Research students at the esteemed Massachusetts Institute of Technology have devised a computer programme which automatically writes academic papers. The freely available programme, called SCIgen, has met with some success given that some of the papers it has produced have been accepted by academic journals and conferences despite them being devoid of meaning. Academic hoaxes are nothing new and include, perhaps most famously, the Sokal hoax in which a physician published a gibberish paper having successfully passed it off as postmodernism. So, what can students learn from this latest hoax in a long line of academic hoaxes with respect to being successful in course assignments?

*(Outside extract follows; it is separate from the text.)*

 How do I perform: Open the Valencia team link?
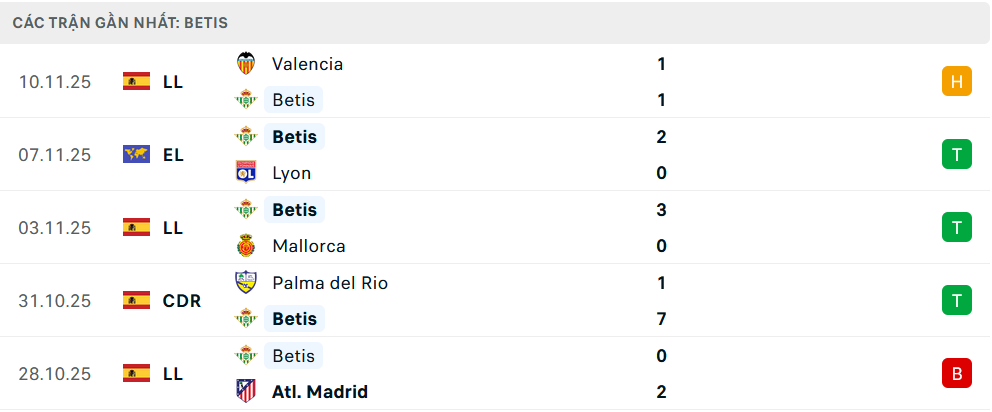307,64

The most important lesson that students can learn from the SCIgen affair is the way that the developers have identified the structure of a good research paper. SCIgen developers have managed to produce papers which are syntactically appropriate even though they are devoid of any semantics. The SCIgen outputs are reminiscent of 'Colorless green ideas sleep furiously', a famous statement offered by another member of MIT, linguist Noam Chomsky, in 1957 as an example of a sentence which has correct syntax but no meaning. Although SCIgen currently only produces computer science papers (with the fields of risk management and information security being the next priority), the point about good written form, even if the content of a piece of writing is severely problematic, is nevertheless vital for all students to realise.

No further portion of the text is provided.